Multiple box plots

Hi,

I wish to create a multiple box plot for a large dataset, in which I want 11 separate boxplots in the same figure, all with the same variable for the y axis. The problem is that the variable to be used for the y axis is a string character of either "1" or "2" depending on if the values are related to good or poor survival. So I have managed to get separate boxplots, but they all contain only one single box with combined values for "1" and "2". Therefore I would appreciate advice on how to split the string character so that each of the boxplots get two separate boxes - one for good survival and one for poor survival.

Also, I would like to know if it is possible to put all 11 boxplots in the same plot eventually?
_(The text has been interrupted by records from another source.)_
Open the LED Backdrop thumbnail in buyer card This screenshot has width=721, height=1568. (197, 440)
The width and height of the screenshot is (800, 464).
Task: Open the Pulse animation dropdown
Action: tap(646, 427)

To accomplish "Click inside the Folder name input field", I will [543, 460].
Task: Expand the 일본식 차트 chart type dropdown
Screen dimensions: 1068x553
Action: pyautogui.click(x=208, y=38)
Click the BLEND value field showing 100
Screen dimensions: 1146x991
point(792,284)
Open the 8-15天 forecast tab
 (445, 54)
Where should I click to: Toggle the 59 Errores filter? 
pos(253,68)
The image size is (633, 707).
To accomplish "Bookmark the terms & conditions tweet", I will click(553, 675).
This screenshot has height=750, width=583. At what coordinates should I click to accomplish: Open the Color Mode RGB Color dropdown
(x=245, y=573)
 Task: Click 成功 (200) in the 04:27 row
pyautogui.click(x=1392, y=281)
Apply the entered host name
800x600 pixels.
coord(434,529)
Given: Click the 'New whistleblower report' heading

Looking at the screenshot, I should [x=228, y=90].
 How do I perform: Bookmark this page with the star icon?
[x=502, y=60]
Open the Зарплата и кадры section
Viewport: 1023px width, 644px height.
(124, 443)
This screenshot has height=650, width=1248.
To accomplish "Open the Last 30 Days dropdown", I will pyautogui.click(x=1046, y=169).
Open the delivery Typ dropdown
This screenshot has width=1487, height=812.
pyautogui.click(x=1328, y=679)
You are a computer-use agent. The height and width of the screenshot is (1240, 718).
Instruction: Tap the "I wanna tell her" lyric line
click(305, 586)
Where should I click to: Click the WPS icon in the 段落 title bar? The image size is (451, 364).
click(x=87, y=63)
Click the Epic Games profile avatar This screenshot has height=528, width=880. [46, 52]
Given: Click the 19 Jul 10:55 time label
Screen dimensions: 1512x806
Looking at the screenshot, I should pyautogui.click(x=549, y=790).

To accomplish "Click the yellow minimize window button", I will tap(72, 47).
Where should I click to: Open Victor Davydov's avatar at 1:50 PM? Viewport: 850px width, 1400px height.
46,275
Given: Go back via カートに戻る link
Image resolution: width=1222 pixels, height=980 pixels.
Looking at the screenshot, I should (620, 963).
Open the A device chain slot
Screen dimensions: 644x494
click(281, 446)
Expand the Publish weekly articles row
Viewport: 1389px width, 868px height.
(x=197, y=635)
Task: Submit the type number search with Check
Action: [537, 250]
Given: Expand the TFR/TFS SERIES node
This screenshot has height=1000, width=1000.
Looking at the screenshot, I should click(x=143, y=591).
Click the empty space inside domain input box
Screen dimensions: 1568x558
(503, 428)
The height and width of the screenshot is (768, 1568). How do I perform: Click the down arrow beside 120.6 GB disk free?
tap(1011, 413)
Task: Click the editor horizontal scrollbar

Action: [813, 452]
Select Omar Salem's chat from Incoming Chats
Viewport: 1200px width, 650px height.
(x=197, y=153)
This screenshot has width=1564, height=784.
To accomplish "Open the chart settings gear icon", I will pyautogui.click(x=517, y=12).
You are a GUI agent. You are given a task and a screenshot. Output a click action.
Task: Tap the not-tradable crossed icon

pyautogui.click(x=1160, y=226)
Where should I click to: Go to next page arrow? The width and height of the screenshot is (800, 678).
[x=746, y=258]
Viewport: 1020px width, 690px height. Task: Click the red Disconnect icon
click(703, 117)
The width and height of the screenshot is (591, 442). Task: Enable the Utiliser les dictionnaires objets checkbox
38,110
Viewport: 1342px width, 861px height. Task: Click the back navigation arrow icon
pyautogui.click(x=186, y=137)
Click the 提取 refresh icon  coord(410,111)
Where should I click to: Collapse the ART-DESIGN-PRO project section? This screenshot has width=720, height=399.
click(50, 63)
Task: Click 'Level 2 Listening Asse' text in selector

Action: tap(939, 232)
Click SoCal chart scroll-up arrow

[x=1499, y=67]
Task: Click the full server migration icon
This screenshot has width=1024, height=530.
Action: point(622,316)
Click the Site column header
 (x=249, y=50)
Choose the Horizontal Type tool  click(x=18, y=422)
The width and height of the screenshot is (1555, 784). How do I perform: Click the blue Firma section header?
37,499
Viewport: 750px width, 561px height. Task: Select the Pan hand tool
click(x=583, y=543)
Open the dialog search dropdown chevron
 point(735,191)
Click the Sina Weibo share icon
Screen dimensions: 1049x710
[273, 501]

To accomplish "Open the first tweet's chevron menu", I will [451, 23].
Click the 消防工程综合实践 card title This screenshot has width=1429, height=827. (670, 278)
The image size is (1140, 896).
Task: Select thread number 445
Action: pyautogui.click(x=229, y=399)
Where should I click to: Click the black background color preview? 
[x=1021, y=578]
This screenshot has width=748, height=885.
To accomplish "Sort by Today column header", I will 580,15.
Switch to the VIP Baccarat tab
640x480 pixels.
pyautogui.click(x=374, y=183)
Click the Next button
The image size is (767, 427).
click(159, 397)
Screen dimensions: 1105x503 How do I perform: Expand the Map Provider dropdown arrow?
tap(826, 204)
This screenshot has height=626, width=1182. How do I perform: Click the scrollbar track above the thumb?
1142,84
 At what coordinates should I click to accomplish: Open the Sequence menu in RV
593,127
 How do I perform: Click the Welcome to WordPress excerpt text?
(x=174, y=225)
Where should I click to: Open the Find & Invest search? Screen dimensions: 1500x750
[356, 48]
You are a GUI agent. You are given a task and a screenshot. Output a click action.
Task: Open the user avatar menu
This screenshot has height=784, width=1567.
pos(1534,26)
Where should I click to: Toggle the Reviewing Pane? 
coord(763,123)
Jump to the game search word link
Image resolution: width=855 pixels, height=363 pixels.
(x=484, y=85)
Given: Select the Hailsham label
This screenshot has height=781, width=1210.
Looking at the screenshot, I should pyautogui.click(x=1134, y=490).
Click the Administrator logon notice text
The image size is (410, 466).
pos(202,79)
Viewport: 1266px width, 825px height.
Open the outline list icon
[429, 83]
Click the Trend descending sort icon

E.g. lined up next to each other.

Thank you.

I do not understand how your data are structured. In particular, the y axis variable of a box plot should have continuous values, not two character values. Please make a Reproducible Example if the following code does not help you enough to solve your problem.

set.seed(10)
DF <- data.frame(Cat = sample(c("A", "B"), 50, replace = TRUE),
           Surv = sample(c("1", "2"), 50, replace = TRUE),
           Value = rnorm(50))
library(ggplot2)
#> Warning: package 'ggplot2' was built under R version 3.5.3
ggplot(DF, aes(x = Cat, y = Value, color = Surv)) + geom_boxplot()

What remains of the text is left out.